» **TASK TO CARRY OUT**:
Return the opening lines of the material, word for word. End with the line that contains "Collapse the Get Inspired dropdown menu".
====== RECORDS FOR THIS TASK
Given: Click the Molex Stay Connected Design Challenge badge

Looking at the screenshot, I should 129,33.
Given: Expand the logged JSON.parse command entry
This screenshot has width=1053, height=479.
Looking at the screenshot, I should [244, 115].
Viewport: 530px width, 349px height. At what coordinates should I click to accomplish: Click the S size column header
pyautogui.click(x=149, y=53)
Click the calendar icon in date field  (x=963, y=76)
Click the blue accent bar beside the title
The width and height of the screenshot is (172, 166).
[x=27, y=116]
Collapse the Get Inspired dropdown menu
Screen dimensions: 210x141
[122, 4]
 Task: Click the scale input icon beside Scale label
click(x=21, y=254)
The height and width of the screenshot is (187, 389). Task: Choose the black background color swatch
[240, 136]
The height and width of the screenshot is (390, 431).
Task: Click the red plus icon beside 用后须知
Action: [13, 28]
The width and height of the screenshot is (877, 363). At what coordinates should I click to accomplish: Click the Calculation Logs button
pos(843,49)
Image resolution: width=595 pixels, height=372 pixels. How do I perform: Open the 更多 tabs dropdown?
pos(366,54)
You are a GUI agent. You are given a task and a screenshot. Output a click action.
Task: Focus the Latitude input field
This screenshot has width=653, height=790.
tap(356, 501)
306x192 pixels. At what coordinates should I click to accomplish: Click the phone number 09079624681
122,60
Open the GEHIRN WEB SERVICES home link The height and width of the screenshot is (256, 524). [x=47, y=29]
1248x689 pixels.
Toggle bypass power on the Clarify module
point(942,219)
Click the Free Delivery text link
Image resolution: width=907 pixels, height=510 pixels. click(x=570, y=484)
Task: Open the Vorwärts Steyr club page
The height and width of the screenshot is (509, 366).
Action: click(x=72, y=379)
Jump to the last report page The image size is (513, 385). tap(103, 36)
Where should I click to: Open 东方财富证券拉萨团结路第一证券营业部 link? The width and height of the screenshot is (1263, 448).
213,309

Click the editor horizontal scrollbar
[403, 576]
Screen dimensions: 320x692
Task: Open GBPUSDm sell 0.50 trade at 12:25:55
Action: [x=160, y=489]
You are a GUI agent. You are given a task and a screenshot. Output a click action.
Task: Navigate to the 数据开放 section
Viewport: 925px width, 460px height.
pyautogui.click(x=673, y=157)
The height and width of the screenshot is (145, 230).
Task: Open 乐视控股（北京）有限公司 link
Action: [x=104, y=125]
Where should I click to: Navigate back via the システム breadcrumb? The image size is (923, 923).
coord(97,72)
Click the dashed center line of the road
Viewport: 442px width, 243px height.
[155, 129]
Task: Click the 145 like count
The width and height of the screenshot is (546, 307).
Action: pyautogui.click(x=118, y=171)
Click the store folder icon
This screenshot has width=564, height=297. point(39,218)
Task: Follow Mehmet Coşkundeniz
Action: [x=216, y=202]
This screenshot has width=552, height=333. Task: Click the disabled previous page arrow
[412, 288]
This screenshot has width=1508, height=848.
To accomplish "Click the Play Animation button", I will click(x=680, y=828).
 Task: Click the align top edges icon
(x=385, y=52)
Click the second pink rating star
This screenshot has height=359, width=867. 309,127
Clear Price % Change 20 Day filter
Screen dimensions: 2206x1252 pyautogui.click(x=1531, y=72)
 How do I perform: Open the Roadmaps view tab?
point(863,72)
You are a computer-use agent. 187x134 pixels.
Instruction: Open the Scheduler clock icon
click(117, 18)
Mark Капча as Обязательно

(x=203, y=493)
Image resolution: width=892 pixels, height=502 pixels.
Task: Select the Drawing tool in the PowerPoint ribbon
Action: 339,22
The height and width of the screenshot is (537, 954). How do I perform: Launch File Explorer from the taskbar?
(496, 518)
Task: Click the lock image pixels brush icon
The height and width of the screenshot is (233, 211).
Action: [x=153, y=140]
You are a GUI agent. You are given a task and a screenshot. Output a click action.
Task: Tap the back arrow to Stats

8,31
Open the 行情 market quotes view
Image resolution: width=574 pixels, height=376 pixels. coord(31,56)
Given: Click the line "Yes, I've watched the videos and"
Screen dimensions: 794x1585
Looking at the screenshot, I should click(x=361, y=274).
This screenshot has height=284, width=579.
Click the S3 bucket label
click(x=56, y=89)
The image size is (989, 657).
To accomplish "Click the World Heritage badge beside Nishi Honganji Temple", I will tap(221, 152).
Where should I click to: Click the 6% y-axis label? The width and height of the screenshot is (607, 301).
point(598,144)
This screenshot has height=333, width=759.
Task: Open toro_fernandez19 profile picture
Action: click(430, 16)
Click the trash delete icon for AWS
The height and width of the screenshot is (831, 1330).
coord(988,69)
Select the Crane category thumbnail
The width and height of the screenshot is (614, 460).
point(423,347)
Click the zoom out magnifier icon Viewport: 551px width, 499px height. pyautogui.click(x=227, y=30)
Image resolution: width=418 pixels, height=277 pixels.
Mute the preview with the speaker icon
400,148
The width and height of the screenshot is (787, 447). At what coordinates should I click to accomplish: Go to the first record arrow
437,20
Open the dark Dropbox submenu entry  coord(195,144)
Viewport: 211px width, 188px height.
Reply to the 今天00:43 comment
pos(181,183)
============
» **SOLUTION TO THE PROBLEM**:
Given: Click the Molex Stay Connected Design Challenge badge

Looking at the screenshot, I should 129,33.
Given: Expand the logged JSON.parse command entry
This screenshot has width=1053, height=479.
Looking at the screenshot, I should [244, 115].
Viewport: 530px width, 349px height. At what coordinates should I click to accomplish: Click the S size column header
pyautogui.click(x=149, y=53)
Click the calendar icon in date field  (x=963, y=76)
Click the blue accent bar beside the title
The width and height of the screenshot is (172, 166).
[x=27, y=116]
Collapse the Get Inspired dropdown menu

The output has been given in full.